**Seite:**
▶
Sind deutsche Energiekonzerne schuld an den miesen Arbeitsbedingungen einer kolumbianischen Mine? Ja, sagt die Organisation DanWatch: Denn sie verfeuern Steinkohle von dort.

Braunkohlekraftwerk Neurath in Nordrhein-Westfalen: Wird hier vom Energiekonzern RWE Kohle aus der kolumbianischen Mine El Cerrejon verheizt? Bild: dpa

BERLIN taz | Für Peter Bengtsen ist es mehr als ein Verdacht: "Deutsche Energiekonzerne verwenden in ihren Kraftwerken Steinkohle aus der kolumbianischen Mine El Cerrejon." Bengtsen arbeitet bei DanWatch, einer unabhängigen Organisation, die beobachtet, wie und wo multinationale Unternehmen investieren und produzieren. Nach deren Informationen werden die Rechte der Anwohner und Arbeiter in El Cerrejon seit Jahrzehnten missachtet.

Dokumentiert hat DanWatch die Vorwürfe in der Broschüre "Der Fluch der Kohle" (zum Download als englischsprachige PDF-Datei verfügbar). "Unseren Recherchen zufolge hat Cerrejon dazu beigetragen, dass Anwohner der Mine gewaltsam und ohne Entschädigung ihr Eigentum und ihren Lebensunterhalt verloren", sagt Bengtsen. Belegt wird das durch Zeugenaussagen von Betroffenen, beispielsweise von Emilio Ramón Peréz Díaz, der bis 2001 in dem Dorf Tabaco nahe der Mine wohnte. Er schildert, wie "Polizei, Militär und bewaffnete Zivilisten" kamen und ihn aus dem Haus vertrieben, um es abzureißen.

El Cerrejon im Norden Kolumbiens ist der größte Steinkohle-Tagebau der Welt. Er gehört den Konzernen Anglo American, BHP Billiton und Xstrata. Dort abgebaute Kohle wird auch in Deutschland verwendet. So erklärt Eon-Sprecherin Julia Harms, das Unternehmen kaufe "jährlich durchschnittlich rund vier Millionen Tonnen aus Kolumbien, wovon ein großer Teil aus Cerrejon stammt".
◀
**Was zu tun ist:** Setzen Sie den Artikel über die kolumbianische Steinkohlemine El Cerrejon im Anschluss an seinen letzten Satz fort. Das Material ist hierfür ohne Bedeutung.

**Bereitgestelltes Material:**
▶
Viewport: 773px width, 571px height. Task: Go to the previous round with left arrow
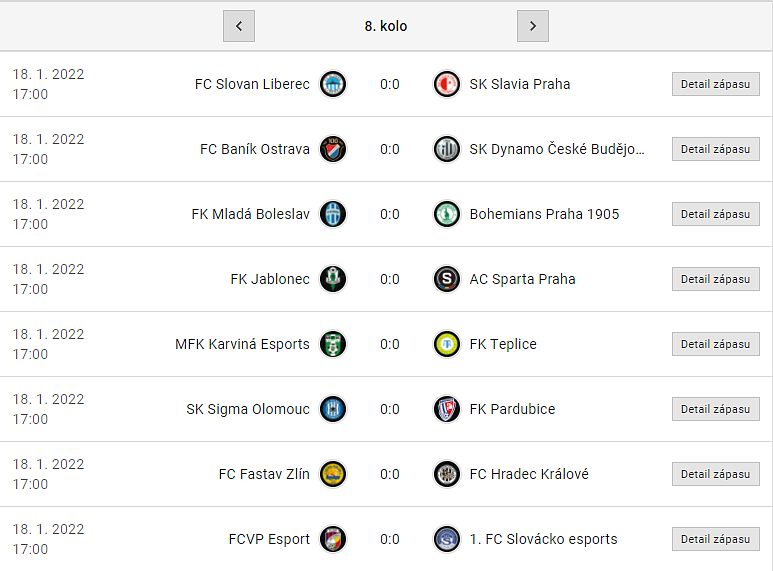[239, 26]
◀
**Lösung der Aufgabe:**
Sebastian Rötters von der Menschenrechtsorganisation Fian hält es für "sehr wahrscheinlich, dass RWE und Vattenvall ebenfalls Steinkohle von dort beziehen". RWE-Sprecher Jürgen Frech will sich dazu nicht konkret äußern. Er betont, dass die "Geschäftsbeziehungen zu einzelnen Bergwerken vertraulich" seien. Und Vattenfall-Sprecher Steffen Herrmann erklärt, dass sein Unternehmen "zurzeit keine Kohle aus Cerrejon" kaufe.

Unabhängig von den konkreten Lieferbeziehungen ist das Thema "El Correjon" in der deutschen Energiewirtschaft aber bestens bekannt. So sagt Eon-Sprecherin Harms: "Im Mai 2010 haben wir ein Audit in den kolumbianischen Abbaugebieten einschließlich des Cerrejon-Bergwerks durchgeführt." Danach hätten die Betreiber der Mine einiges verbessert, einiges bleibe aber noch zu tun.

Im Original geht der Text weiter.